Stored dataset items
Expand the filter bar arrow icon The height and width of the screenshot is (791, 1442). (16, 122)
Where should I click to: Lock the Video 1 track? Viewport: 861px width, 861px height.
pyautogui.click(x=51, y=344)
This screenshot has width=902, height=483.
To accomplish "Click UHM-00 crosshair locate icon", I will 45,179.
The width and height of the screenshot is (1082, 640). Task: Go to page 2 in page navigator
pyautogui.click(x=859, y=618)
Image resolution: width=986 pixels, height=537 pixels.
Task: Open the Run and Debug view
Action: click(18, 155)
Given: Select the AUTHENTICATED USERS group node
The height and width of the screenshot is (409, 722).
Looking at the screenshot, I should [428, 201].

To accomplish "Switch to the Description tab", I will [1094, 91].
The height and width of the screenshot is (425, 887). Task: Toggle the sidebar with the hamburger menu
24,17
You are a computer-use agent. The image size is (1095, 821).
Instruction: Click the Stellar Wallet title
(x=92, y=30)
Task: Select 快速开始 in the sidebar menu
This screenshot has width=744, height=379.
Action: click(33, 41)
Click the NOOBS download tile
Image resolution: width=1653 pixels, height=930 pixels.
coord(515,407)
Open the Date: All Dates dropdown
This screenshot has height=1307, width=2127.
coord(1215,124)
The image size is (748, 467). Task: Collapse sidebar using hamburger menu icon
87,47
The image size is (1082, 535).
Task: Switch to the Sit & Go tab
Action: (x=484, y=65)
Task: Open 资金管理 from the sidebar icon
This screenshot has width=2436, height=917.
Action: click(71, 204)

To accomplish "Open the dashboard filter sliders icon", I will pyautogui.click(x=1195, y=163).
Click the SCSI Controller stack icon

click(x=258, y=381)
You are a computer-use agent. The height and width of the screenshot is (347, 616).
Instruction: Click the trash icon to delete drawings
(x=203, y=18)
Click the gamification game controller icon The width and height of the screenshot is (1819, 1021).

**Directions for this task:** Look through the entries above, and wherever a line holds the string "agent", copy it.

**Exercise result:**
You are a computer-use agent. The image size is (1095, 821).
You are a computer-use agent. The height and width of the screenshot is (347, 616).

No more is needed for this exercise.